═══ Data records
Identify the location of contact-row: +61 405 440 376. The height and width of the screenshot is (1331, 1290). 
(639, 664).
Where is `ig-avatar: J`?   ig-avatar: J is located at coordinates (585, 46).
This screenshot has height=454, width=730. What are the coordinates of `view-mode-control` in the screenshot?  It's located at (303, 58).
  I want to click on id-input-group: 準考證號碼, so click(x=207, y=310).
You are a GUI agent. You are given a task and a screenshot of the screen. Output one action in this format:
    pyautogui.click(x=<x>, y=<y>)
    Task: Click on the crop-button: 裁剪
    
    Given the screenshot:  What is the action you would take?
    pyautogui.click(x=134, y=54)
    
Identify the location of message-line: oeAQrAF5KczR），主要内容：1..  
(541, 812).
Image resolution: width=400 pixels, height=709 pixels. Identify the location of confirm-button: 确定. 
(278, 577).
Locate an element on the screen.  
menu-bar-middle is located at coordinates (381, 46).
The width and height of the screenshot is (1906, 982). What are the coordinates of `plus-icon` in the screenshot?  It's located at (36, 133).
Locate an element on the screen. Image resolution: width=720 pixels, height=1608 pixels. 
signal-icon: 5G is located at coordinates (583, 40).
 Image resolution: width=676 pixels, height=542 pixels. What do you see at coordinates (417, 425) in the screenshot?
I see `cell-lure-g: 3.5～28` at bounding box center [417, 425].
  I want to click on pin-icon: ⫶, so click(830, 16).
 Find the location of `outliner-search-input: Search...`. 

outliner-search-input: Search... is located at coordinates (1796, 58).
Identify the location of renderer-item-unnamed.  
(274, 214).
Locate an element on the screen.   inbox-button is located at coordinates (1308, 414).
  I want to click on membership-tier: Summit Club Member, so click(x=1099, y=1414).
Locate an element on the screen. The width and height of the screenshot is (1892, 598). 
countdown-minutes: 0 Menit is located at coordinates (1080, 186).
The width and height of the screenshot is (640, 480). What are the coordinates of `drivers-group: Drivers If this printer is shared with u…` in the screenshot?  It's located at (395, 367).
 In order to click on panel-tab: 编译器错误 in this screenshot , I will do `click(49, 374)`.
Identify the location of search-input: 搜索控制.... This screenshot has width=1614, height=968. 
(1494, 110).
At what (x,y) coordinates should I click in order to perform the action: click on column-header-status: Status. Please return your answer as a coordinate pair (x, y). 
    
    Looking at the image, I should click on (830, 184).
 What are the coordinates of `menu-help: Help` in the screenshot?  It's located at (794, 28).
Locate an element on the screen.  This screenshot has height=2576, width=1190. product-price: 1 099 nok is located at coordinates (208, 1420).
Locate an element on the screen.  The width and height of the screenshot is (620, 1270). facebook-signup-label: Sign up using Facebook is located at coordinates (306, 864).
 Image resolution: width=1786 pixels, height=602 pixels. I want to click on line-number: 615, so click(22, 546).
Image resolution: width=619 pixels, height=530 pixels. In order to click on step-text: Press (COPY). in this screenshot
══════
▶ **Work instruction**:
Lay out all of the data above as a numbered list, one line per entry, and leave out any blank lines.

▶ **Exercise result**:
1. Identify the location of contact-row: +61 405 440 376. The height and width of the screenshot is (1331, 1290). 
2. (639, 664).
3. Where is `ig-avatar: J`?   ig-avatar: J is located at coordinates (585, 46).
4. This screenshot has height=454, width=730. What are the coordinates of `view-mode-control` in the screenshot?  It's located at (303, 58).
5.   I want to click on id-input-group: 準考證號碼, so click(x=207, y=310).
6. You are a GUI agent. You are given a task and a screenshot of the screen. Output one action in this format:
7.     pyautogui.click(x=<x>, y=<y>)
8.     Task: Click on the crop-button: 裁剪
9.     Given the screenshot:  What is the action you would take?
10.     pyautogui.click(x=134, y=54)
11. Identify the location of message-line: oeAQrAF5KczR），主要内容：1..  
12. (541, 812).
13. Image resolution: width=400 pixels, height=709 pixels. Identify the location of confirm-button: 确定. 
14. (278, 577).
15. Locate an element on the screen.  
16. menu-bar-middle is located at coordinates (381, 46).
17. The width and height of the screenshot is (1906, 982). What are the coordinates of `plus-icon` in the screenshot?  It's located at (36, 133).
18. Locate an element on the screen. Image resolution: width=720 pixels, height=1608 pixels. 
19. signal-icon: 5G is located at coordinates (583, 40).
20.  Image resolution: width=676 pixels, height=542 pixels. What do you see at coordinates (417, 425) in the screenshot?
21. I see `cell-lure-g: 3.5～28` at bounding box center [417, 425].
22.   I want to click on pin-icon: ⫶, so click(830, 16).
23.  Find the location of `outliner-search-input: Search...`. 
24. outliner-search-input: Search... is located at coordinates (1796, 58).
25. Identify the location of renderer-item-unnamed.  
26. (274, 214).
27. Locate an element on the screen.   inbox-button is located at coordinates (1308, 414).
28.   I want to click on membership-tier: Summit Club Member, so click(x=1099, y=1414).
29. Locate an element on the screen. The width and height of the screenshot is (1892, 598). 
30. countdown-minutes: 0 Menit is located at coordinates (1080, 186).
31. The width and height of the screenshot is (640, 480). What are the coordinates of `drivers-group: Drivers If this printer is shared with u…` in the screenshot?  It's located at (395, 367).
32.  In order to click on panel-tab: 编译器错误 in this screenshot , I will do `click(49, 374)`.
33. Identify the location of search-input: 搜索控制.... This screenshot has width=1614, height=968. 
34. (1494, 110).
35. At what (x,y) coordinates should I click in order to perform the action: click on column-header-status: Status. Please return your answer as a coordinate pair (x, y). 
36.     Looking at the image, I should click on (830, 184).
37.  What are the coordinates of `menu-help: Help` in the screenshot?  It's located at (794, 28).
38. Locate an element on the screen.  This screenshot has height=2576, width=1190. product-price: 1 099 nok is located at coordinates (208, 1420).
39. Locate an element on the screen.  The width and height of the screenshot is (620, 1270). facebook-signup-label: Sign up using Facebook is located at coordinates (306, 864).
40.  Image resolution: width=1786 pixels, height=602 pixels. I want to click on line-number: 615, so click(22, 546).
41. Image resolution: width=619 pixels, height=530 pixels. In order to click on step-text: Press (COPY). in this screenshot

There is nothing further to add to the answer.